My Lords, this Government are helping entrepreneurs and small and medium-sized enterprises to start and to grow by ensuring that the business support provided is simpler, more joined-up and accessible. The department has also alerted social landlords to guidance issued by the Chartered Institute of Housing which advises them on how to support and encourage their tenants to work from home, including information on how to amend existing tenancies if necessary.
My Lords, I recently met a lady who is setting up her own business at home. However, because she is a council tenant she has to get permission. While the best councils and housing associations have already removed this restriction, many others have not. Does the Minister agree that this can be very constraining and is a bureaucratic and old-fashioned practice that should go? What can he do to urge all landlords to encourage rather than constrain their own tenants?
My Lords, as I have indicated, we have put out advice to all social landlords on the need to seriously consider allowing their tenants to set up businesses. There is a misconception among social tenants that they cannot run a business from a council flat. They can, but they need to apply for permission from the landlord. This process is necessary because the landlord needs to be able to accept sensible web-based businesses while not allowing industrial processes to be carried out from the flat.
My Lords, the noble Lord has not disappointed me one little bit: I was certain that he would not be able to resist this opportunity. The spare room subsidy encourages people to make full use of their property and to consider running a small business—which I think is highly desirable.
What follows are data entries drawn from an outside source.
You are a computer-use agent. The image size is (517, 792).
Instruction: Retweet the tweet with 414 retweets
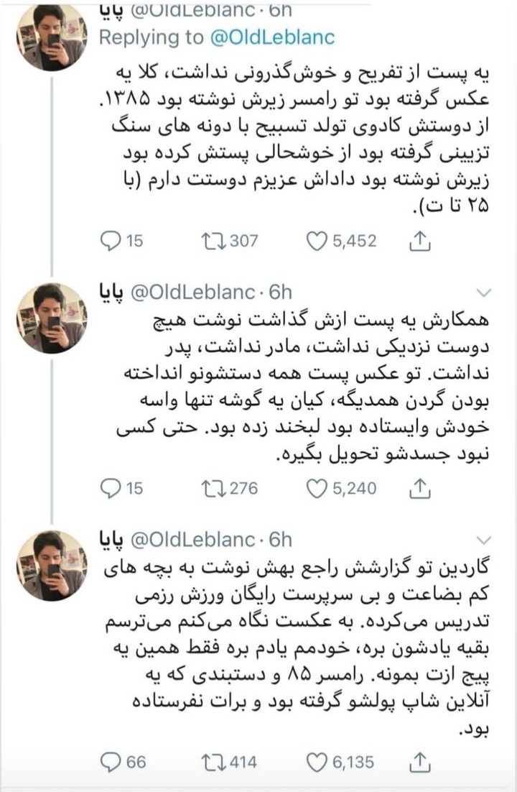(213, 761)
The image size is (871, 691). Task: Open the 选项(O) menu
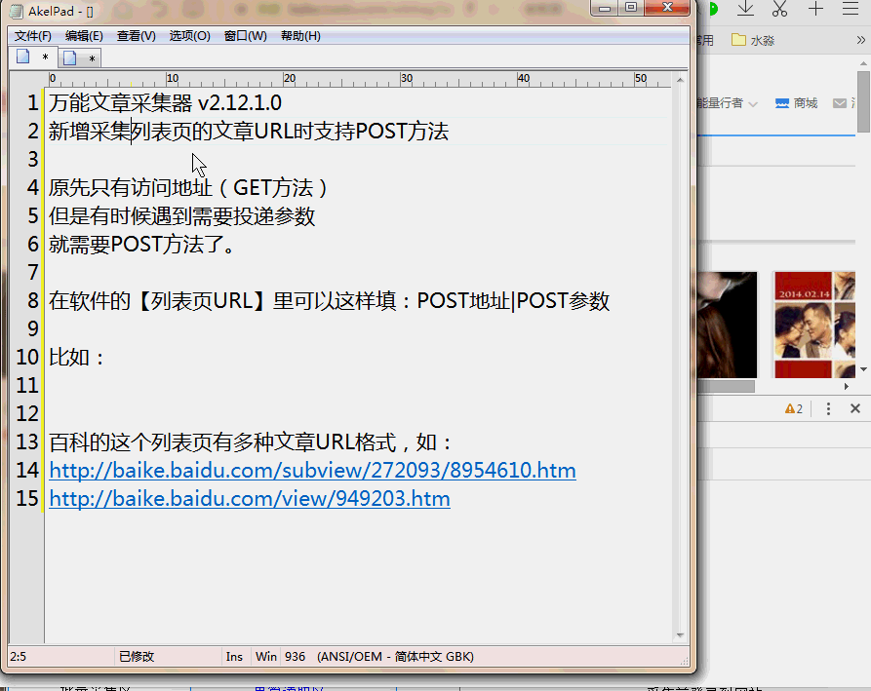tap(189, 36)
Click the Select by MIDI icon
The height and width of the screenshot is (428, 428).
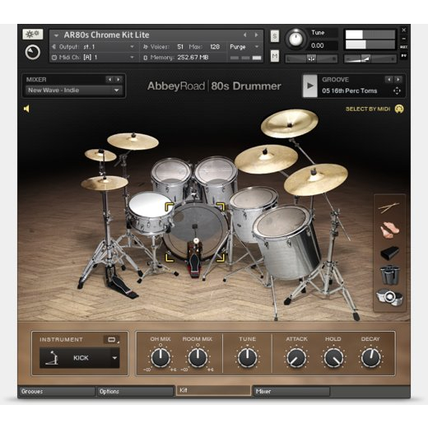click(399, 109)
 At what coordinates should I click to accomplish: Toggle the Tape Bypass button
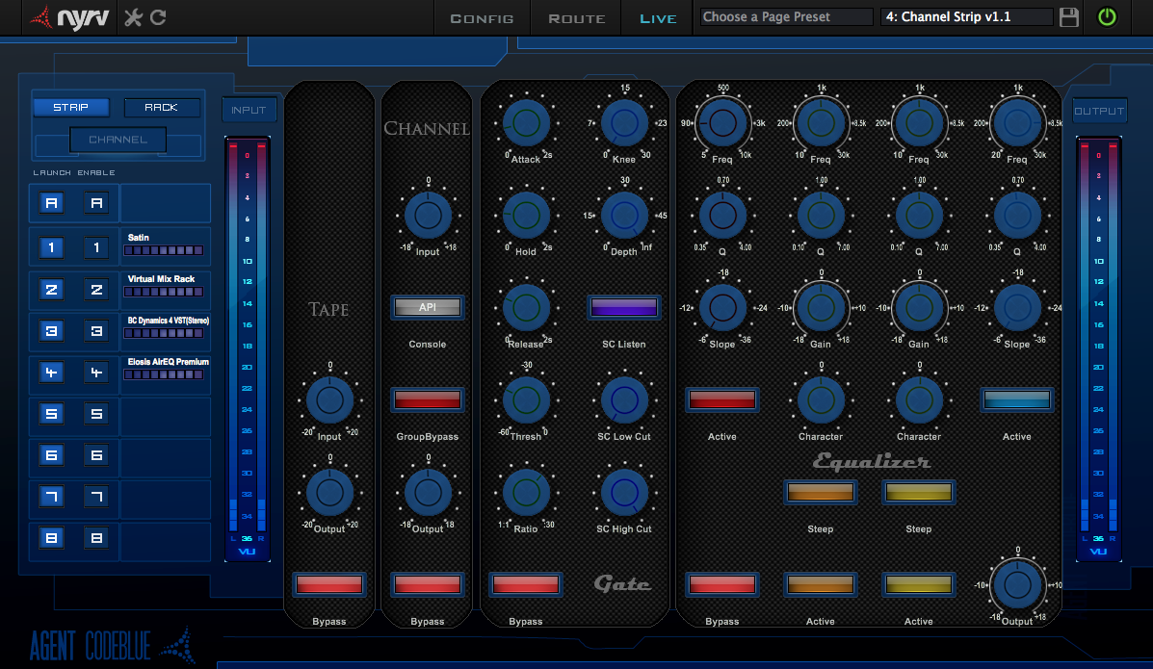(329, 584)
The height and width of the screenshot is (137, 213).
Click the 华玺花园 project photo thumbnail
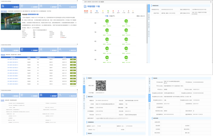[x=11, y=22]
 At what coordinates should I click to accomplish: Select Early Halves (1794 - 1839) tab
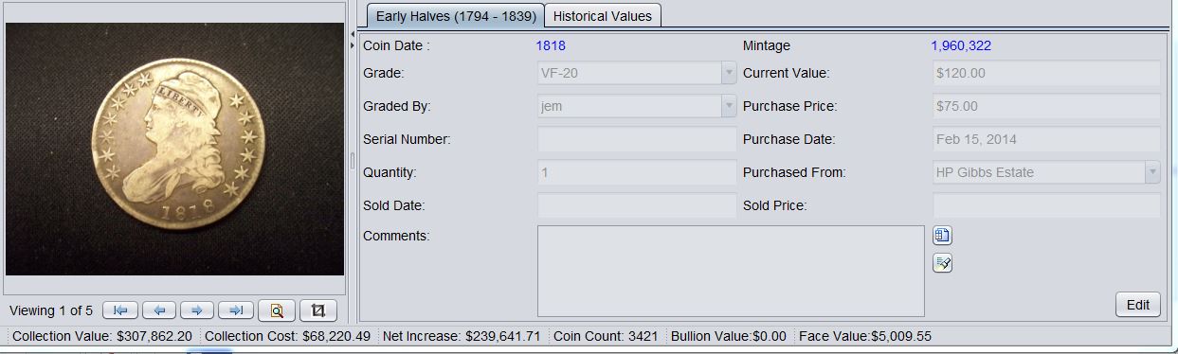click(x=456, y=16)
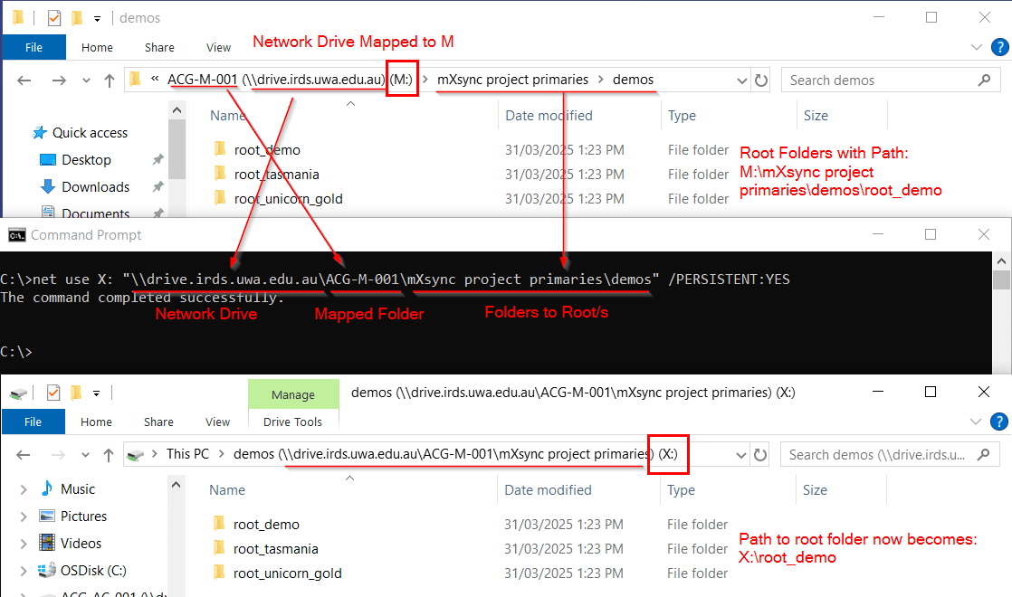Refresh the top demos folder view

click(761, 81)
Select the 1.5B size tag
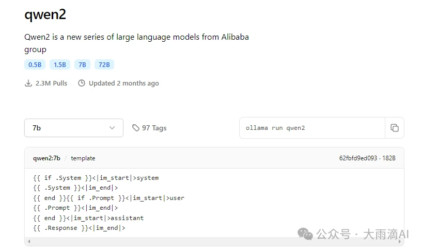This screenshot has height=251, width=422. click(60, 64)
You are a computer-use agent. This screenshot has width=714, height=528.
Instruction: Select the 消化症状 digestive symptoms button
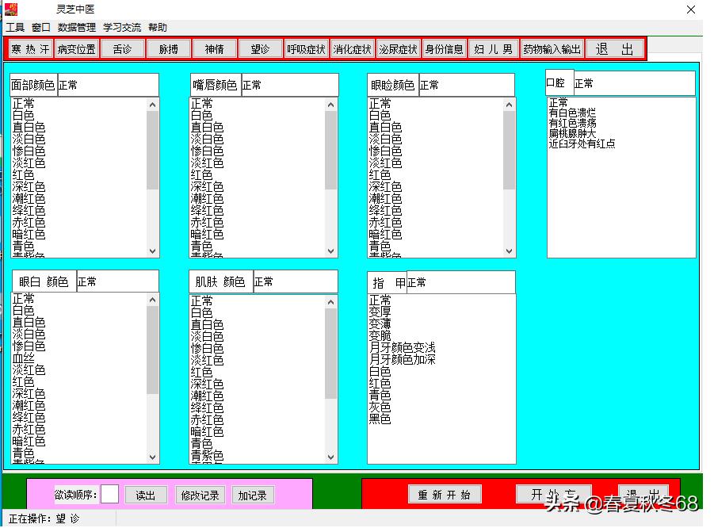point(352,48)
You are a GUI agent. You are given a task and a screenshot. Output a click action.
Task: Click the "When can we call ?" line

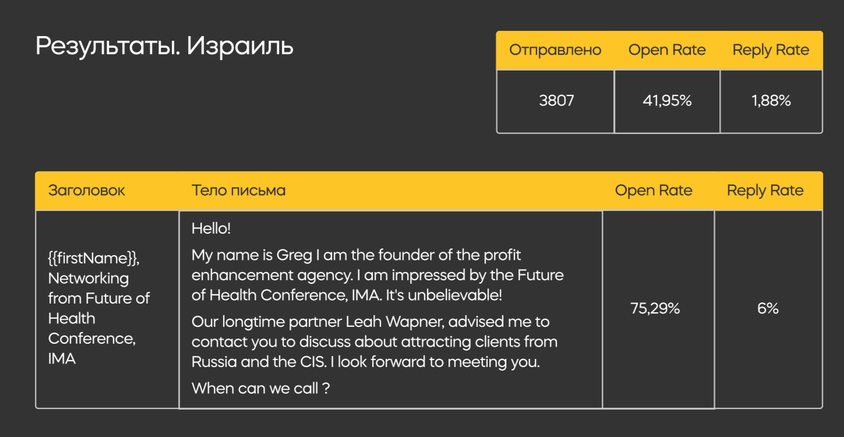click(x=260, y=388)
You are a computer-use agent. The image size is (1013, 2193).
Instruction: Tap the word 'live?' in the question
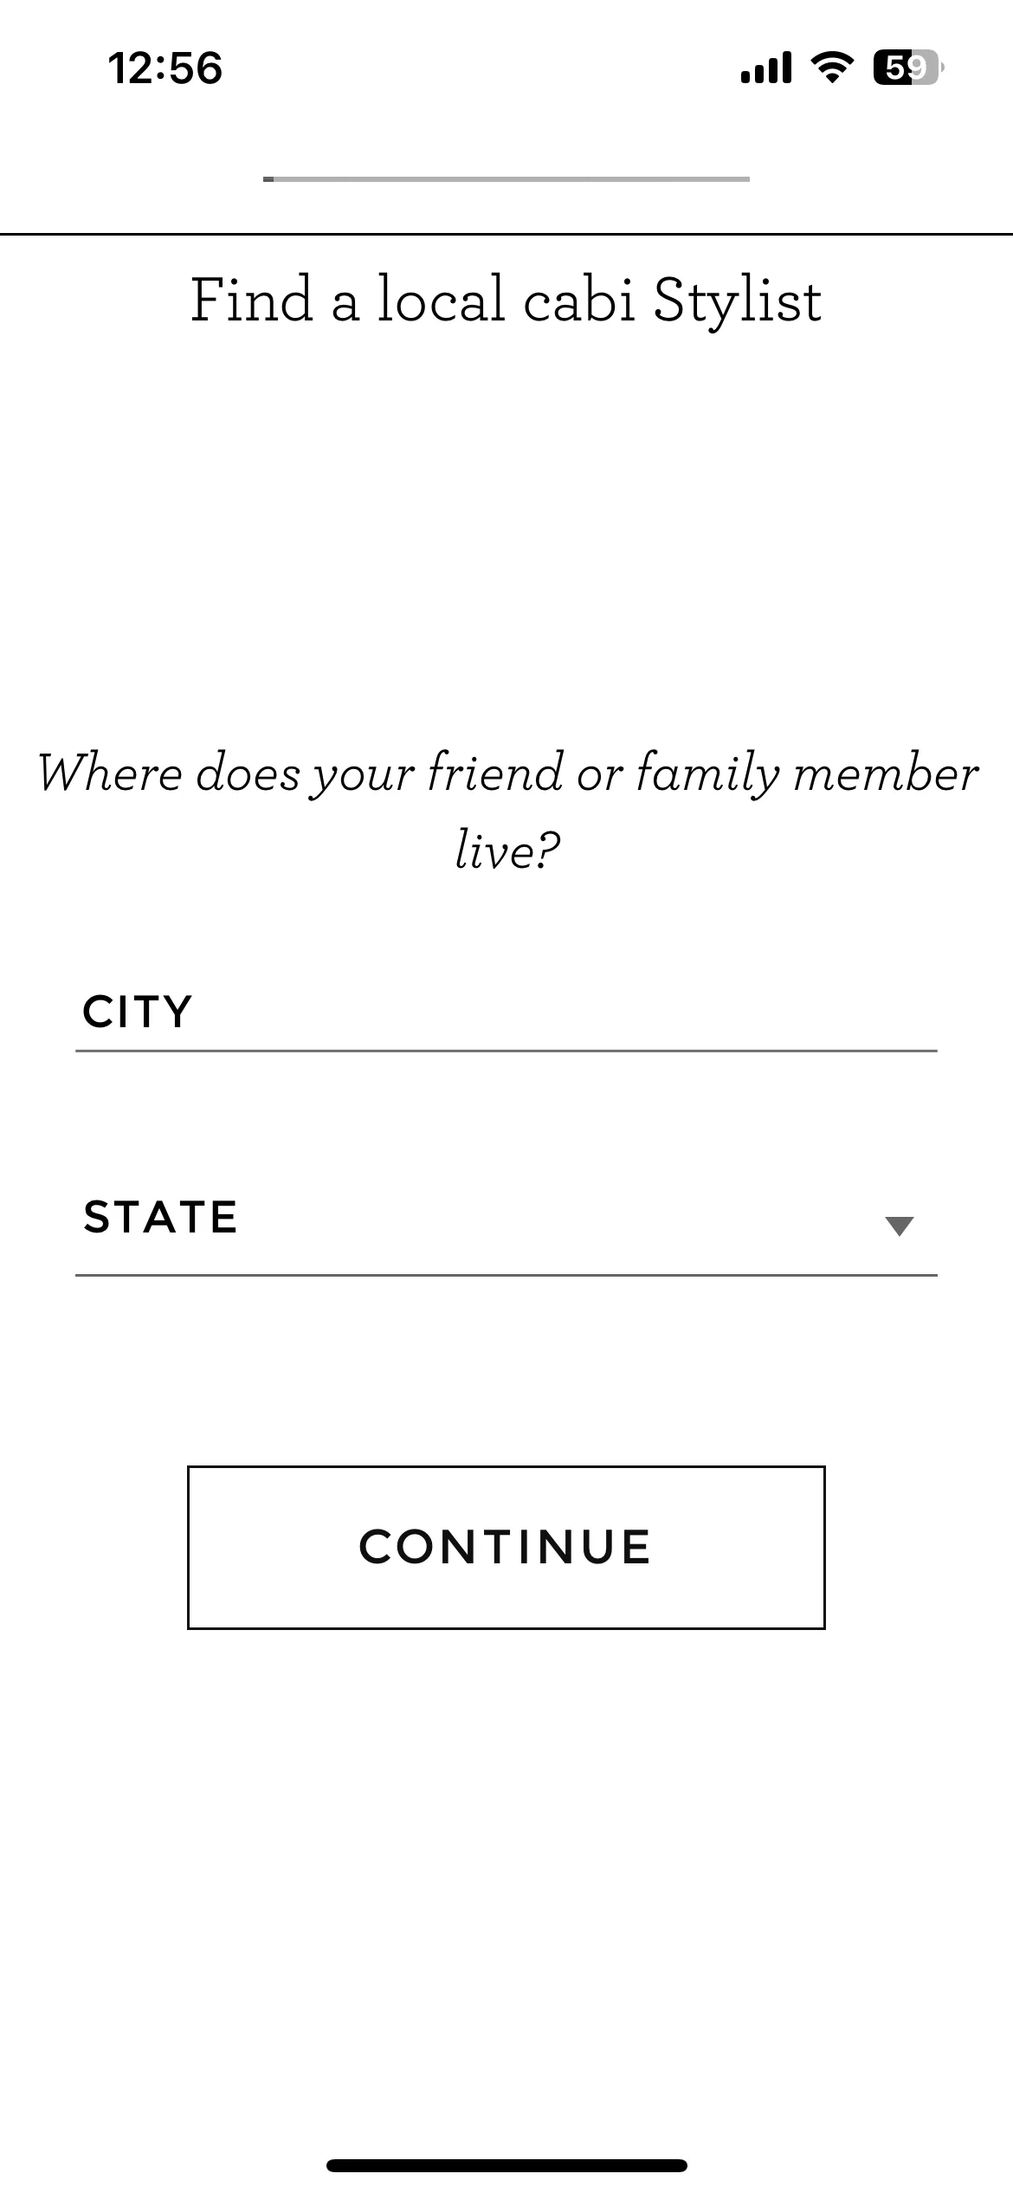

My Lords, is the Minister aware that under planning law you are entitled to carry out any sort of business if it is your own property, provided that it is subsidiary to the residential use? I had a dental surgery in a house we lived in and that was permitted. Has the law changed, or is a restriction in the lease imposed by the landlord preventing tenants having this right?
My Lords, the matter we are discussing is a restriction in the lease which can appear to discourage tenants from carrying on their business. Some leases are drafted in a way that makes it clear that the landlord is likely to agree to sensible variations, while other leases appear not to be so helpful. A properly educated person will realise that there is a distinct possibility, whereas others could be discouraged. I think that that is one of the issues that my noble friend Lady Grender raised with me.
My Lords, further to the question put by the noble Baroness, Lady Gardner, can the Minister advise the House whether it is now the case that planning regulations no longer constrain the scope for people to nurture fledgling businesses—and, indeed, more substantial businesses—in their own home, because that used not to be the case?
My Lords, in 2008, in the rural housing review that I conducted for the previous Government, I precisely recommended that no social landlord should require a tenant to seek permission to run a business from their home if doing so would cause no nuisance. I am glad to say, as chair of the National Housing Federation, that that is the recommendation that we make to all our housing association members and that most of them agree. However, does my noble friend agree that in order to access the opportunities that running your own business from home can provide, it is almost universally necessary these days that you have internet access, but that whereas 90% of those in the private sector have access to the internet, fully 30% of those in social housing do not? Is there anything that Ministers can do to help social tenants get access to the internet—and to do so as a matter of right in the modern world, not as a matter of whether they can afford it?
My Lords, we are acutely aware of the need for internet access. I am sure that my noble friend is right about the percentages, but I do not think that it is that difficult to secure an internet connection. He suggested that landlords should not have the right to restrict people from starting up businesses. It is right that landlords should be involved in such decisions on behalf of other tenants in order to make sure that undesirable businesses are not started up in residential accommodation.